Data items:

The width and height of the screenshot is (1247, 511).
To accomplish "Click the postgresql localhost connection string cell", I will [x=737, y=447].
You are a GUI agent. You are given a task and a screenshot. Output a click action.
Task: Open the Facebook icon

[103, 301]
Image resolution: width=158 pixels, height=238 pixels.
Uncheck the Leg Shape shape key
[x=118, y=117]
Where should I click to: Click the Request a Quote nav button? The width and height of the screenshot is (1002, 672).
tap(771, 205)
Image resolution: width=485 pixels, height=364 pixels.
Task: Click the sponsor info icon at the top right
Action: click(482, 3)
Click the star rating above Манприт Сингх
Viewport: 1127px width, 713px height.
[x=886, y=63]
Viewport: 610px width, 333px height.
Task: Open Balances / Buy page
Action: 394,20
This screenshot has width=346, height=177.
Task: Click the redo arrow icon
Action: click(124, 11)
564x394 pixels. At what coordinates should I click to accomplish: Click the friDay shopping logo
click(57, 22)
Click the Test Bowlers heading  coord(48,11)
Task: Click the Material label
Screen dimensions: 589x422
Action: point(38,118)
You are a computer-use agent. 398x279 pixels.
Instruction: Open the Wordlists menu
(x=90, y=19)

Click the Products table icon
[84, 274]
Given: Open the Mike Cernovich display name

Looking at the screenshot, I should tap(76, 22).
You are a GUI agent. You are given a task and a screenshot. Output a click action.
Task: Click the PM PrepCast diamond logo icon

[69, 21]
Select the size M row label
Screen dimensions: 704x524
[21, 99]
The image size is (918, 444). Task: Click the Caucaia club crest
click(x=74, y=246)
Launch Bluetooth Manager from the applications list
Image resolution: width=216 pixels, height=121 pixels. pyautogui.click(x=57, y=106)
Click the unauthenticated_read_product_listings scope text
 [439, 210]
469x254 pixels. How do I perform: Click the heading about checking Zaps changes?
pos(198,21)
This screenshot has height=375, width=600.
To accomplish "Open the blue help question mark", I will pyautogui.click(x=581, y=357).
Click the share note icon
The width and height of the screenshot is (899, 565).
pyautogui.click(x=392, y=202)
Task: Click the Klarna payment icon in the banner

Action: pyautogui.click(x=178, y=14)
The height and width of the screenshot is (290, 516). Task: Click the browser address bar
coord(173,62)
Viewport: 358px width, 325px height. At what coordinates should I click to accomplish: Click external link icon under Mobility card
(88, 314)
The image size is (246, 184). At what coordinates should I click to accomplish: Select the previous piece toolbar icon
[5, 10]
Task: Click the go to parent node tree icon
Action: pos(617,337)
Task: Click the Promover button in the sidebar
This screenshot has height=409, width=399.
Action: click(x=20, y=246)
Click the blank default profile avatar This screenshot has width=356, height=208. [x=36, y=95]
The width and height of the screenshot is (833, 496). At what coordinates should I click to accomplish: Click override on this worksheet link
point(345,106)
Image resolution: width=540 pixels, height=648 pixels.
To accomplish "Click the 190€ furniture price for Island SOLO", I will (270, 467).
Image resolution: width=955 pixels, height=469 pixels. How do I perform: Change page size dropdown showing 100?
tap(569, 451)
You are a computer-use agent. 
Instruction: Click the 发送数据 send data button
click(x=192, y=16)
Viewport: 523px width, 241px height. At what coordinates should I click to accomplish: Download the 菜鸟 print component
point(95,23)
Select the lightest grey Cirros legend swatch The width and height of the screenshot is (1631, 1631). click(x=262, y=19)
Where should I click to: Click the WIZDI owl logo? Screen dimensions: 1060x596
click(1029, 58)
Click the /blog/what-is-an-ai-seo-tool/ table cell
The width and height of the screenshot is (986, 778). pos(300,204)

§ YOUR ASSIGNMENT
Look through the entries and return every line where "computer" appears.

§ RESULT OF THE EXERCISE
You are a computer-use agent. 398x279 pixels.
You are a computer-use agent. 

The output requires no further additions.